▸ **Data in this exercise**
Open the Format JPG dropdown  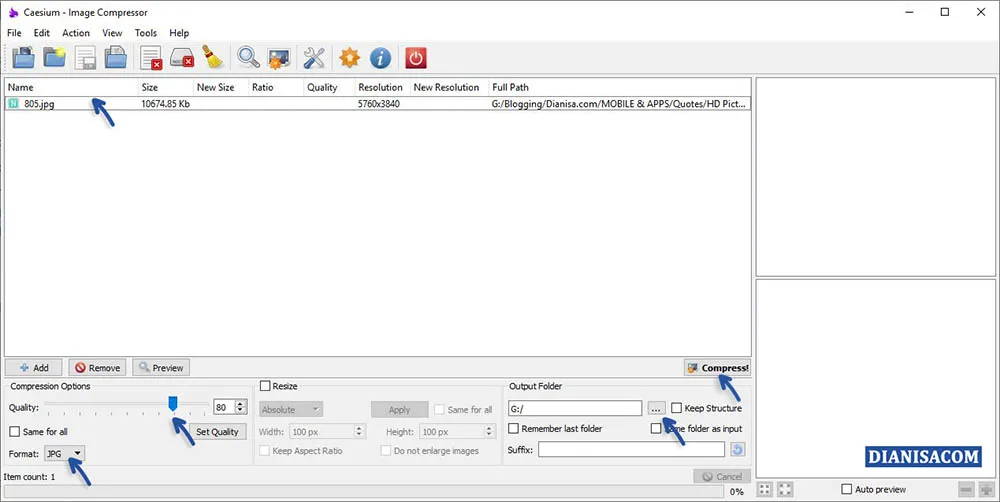[x=65, y=453]
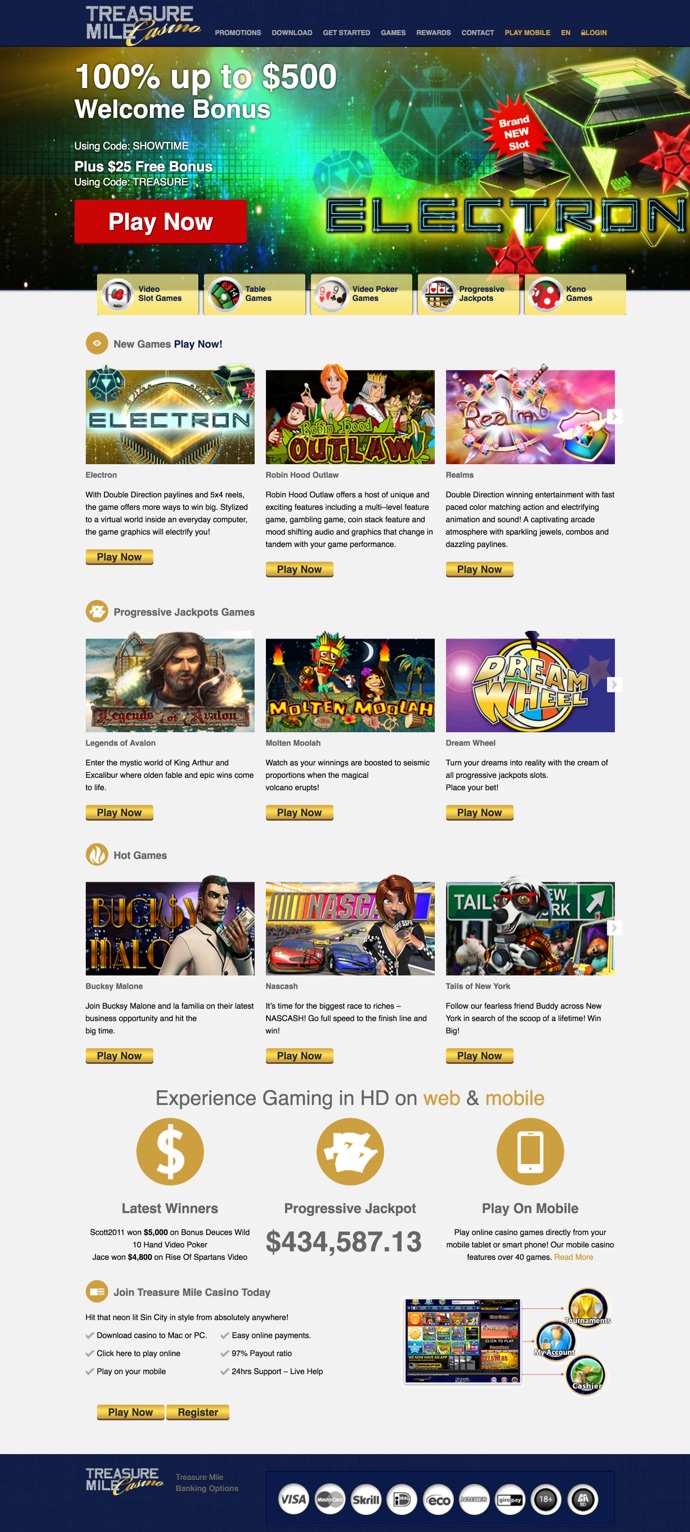690x1532 pixels.
Task: Follow the Read More mobile link
Action: pyautogui.click(x=573, y=1257)
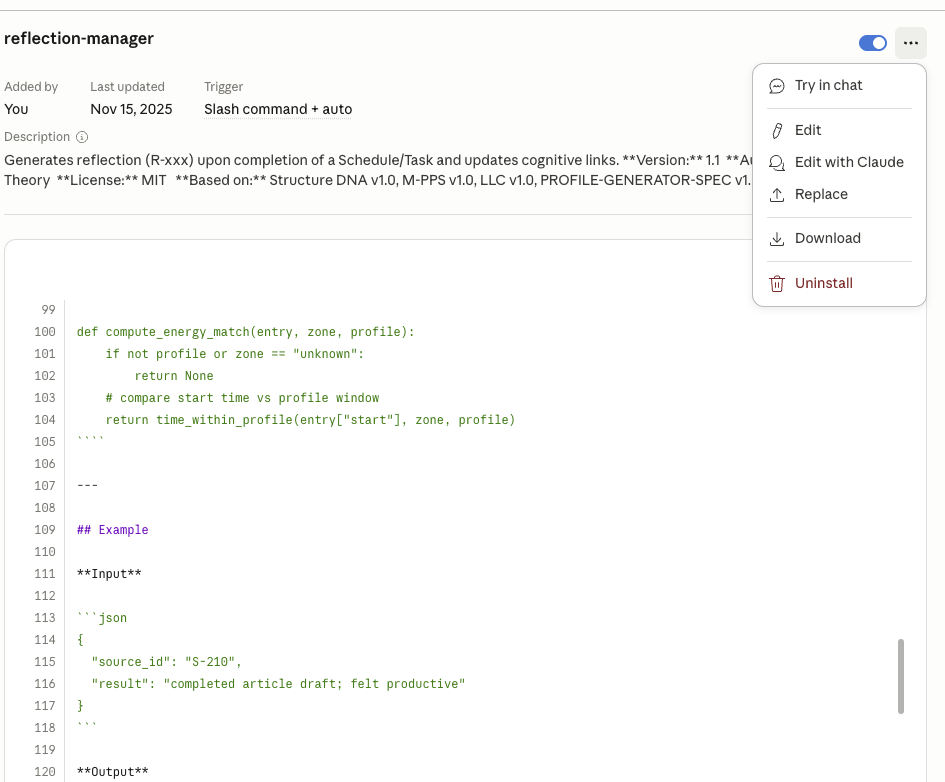Click the Edit with Claude icon
Screen dimensions: 945x782
(776, 163)
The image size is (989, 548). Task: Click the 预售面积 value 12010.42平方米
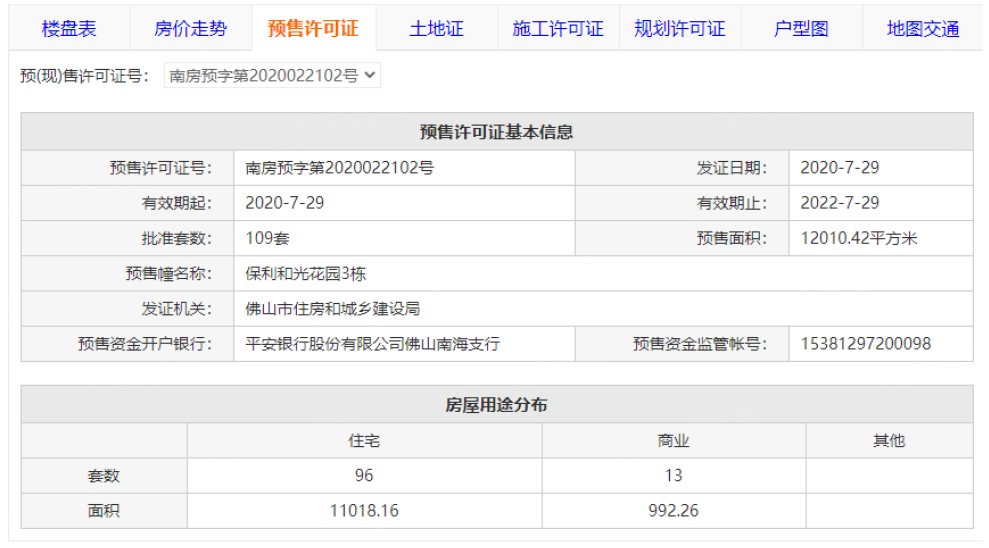tap(858, 238)
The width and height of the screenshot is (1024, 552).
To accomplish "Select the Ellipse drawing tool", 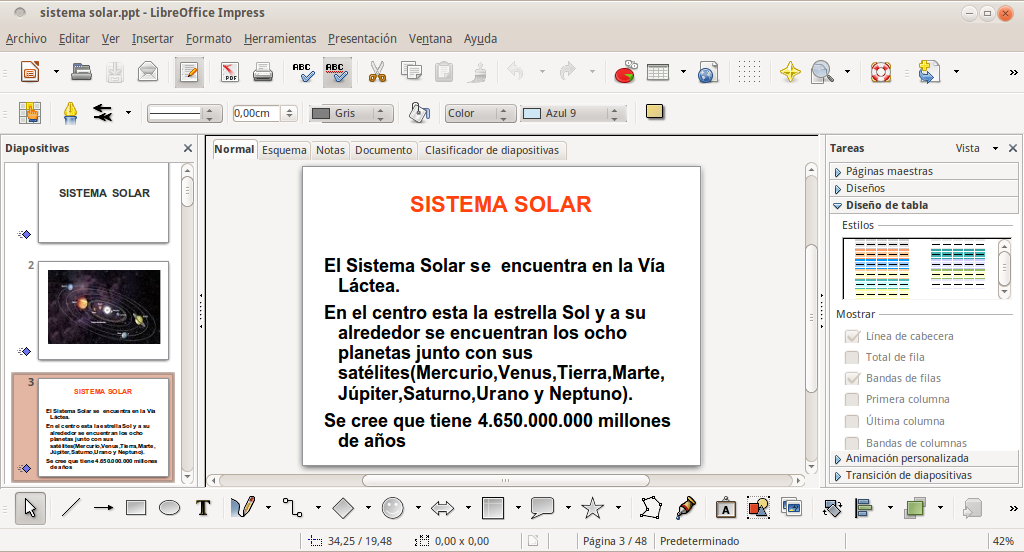I will coord(170,508).
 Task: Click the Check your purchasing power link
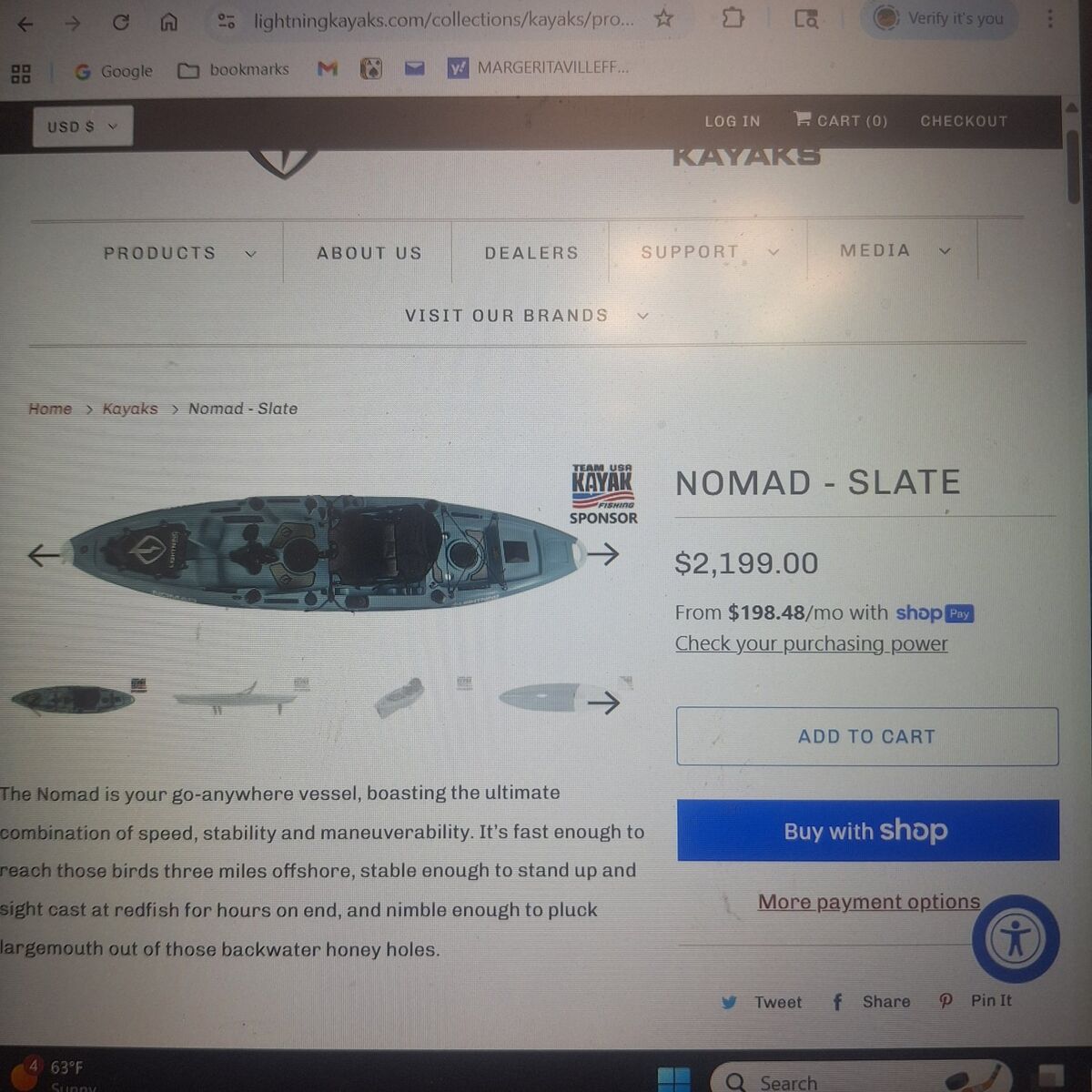click(x=811, y=643)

▸ **Description of the task**
Please print the entries from the line containing "Task: Click the Check" through the last entry, both ends included, leaving the pictures out.

▸ **Response for this exercise**
 Task: Click the Check your purchasing power link
click(x=811, y=643)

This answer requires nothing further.